The group added that it “considers mounting a legal challenge over the sale of a 4,500-year-old statue by Northampton Borough Council.”

The auction could be illegal because of a question over the original donation of the statue in 1850, said the statement.

“Our research leads us to suggest the legality of the sale is also doubtful. The Deed of Gift of 1880 under which Sekhemka was given to Northampton Corporation by the 4th Marquis of Northampton made the gift on condition they were always on display and never sold –in either case the statue would then revert to the Compton family.  Thus Sekhemka may not even have been NBC’s to sell.”

In July 2014 the Northampton Borough Council (NBC) sold the 4,500-year-old statue of the Egyptian Royal Scribe, Sekhemka, by auction at Christie’s in London to help fund an extension to the town’s museum.
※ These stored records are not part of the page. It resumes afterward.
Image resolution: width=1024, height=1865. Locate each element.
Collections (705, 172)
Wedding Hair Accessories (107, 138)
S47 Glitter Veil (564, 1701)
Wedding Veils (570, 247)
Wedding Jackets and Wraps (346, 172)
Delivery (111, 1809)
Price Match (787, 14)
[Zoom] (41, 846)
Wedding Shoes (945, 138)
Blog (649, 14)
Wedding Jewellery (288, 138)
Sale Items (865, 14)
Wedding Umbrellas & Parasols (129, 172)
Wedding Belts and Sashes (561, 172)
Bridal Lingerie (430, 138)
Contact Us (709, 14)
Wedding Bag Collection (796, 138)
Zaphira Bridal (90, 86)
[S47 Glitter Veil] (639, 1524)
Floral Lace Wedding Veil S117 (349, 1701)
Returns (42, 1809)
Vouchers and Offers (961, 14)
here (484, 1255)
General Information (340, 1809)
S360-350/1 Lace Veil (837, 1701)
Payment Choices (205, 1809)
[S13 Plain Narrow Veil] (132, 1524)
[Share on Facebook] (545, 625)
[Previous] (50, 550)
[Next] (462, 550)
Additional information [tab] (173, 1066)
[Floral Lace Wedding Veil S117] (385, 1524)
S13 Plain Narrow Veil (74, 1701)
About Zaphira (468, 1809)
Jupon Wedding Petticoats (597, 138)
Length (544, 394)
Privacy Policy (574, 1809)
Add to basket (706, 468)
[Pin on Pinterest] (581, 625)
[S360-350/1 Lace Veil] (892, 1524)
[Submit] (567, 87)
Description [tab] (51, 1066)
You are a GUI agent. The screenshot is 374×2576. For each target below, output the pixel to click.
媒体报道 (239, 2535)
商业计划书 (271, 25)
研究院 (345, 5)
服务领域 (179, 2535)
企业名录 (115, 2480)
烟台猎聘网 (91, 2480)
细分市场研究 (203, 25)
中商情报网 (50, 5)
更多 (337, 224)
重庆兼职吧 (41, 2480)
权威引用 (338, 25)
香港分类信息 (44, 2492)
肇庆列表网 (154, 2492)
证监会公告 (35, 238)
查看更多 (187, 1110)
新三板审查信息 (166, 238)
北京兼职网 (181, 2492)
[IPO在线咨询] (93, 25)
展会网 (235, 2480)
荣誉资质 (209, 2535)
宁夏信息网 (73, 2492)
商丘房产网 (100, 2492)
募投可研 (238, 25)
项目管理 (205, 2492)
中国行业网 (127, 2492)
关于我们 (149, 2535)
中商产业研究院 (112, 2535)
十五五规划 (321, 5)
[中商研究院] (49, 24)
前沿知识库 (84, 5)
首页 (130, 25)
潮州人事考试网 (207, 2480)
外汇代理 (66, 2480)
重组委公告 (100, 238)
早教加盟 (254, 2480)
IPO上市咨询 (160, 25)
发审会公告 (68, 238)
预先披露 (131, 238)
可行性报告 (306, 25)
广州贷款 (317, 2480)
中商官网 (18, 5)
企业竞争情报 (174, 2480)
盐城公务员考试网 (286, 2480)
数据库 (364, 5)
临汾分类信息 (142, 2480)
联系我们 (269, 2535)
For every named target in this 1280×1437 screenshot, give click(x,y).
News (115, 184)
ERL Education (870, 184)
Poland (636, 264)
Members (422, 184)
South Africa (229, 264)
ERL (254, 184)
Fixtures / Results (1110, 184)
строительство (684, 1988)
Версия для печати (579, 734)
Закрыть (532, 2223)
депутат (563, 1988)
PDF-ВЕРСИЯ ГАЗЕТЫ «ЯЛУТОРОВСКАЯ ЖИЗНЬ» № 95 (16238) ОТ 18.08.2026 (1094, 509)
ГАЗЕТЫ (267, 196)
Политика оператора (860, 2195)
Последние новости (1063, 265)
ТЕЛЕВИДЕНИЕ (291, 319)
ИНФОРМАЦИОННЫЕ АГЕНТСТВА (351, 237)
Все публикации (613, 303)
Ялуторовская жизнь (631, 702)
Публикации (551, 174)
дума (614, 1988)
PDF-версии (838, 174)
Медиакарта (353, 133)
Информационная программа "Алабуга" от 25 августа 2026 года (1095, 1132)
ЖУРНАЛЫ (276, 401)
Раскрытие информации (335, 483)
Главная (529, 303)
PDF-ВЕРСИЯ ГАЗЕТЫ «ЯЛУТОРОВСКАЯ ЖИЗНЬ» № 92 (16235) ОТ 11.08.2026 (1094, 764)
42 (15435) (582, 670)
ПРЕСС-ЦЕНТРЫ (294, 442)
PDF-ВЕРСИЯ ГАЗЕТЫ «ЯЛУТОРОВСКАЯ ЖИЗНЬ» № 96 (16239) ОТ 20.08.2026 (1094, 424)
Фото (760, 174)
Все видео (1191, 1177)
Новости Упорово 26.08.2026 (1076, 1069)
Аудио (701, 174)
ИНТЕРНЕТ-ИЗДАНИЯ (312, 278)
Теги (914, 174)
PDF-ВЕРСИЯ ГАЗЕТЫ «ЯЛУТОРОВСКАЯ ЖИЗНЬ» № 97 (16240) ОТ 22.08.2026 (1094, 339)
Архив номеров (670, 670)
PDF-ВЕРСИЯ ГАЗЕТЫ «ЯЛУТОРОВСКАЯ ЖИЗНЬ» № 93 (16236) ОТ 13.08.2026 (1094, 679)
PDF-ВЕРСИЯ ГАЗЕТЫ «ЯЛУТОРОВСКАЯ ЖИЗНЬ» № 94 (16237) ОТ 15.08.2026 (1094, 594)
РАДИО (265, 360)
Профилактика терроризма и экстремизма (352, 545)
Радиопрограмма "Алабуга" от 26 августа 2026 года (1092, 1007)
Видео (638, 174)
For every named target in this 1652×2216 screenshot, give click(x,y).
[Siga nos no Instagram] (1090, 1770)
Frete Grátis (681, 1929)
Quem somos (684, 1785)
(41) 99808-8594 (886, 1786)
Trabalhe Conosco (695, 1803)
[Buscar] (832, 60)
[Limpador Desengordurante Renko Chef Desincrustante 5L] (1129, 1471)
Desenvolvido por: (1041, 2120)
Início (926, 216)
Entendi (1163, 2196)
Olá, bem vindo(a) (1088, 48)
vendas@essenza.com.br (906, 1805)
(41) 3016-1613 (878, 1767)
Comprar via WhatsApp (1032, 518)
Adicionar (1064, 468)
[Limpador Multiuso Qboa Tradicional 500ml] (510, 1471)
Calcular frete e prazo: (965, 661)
The statue was sold to an unknown overseas buyer for £15.76 million ($20 million.)

The move, which was regarded by the SSAG as a “breach to the international codes of museum ethics” was followed by a temporary export bar that has been put in place while the dispute is resolved. The move also caused the Northampton Museum Services to have been barred from the membership in the U.K. Museum Association (MA) for a minimum period of five years.

The SSAG also said it will not be part of any fundraising attempt to buy the statue from the present owner “in order not to risk giving legitimacy to similar sales contemplated by other local authorities.”

The group also said it will seek to establish the legality of the sale through researching into the records in Egypt in order to ascertain whether the statue was legally exported in 1850.

It said it will also ask Arts Council England to investigate “whether Northampton Borough Council misled Christie’s as to the true ownership of the statue and whether Christie’s undertook due diligence in accepting the artifact for sale,” according to the statement.

The painted limestone statue, measuring at 30 inches high and 12.5 inches wide, belonged to a court official and scribe during the fifth Dynasty (2400 B.C–2300 B.C.) It was excavated from the Sakkara archaeological site, 26 kilometers south of the Giza Pyramids.

The statue shows Sekhemka, his wife and his son seated.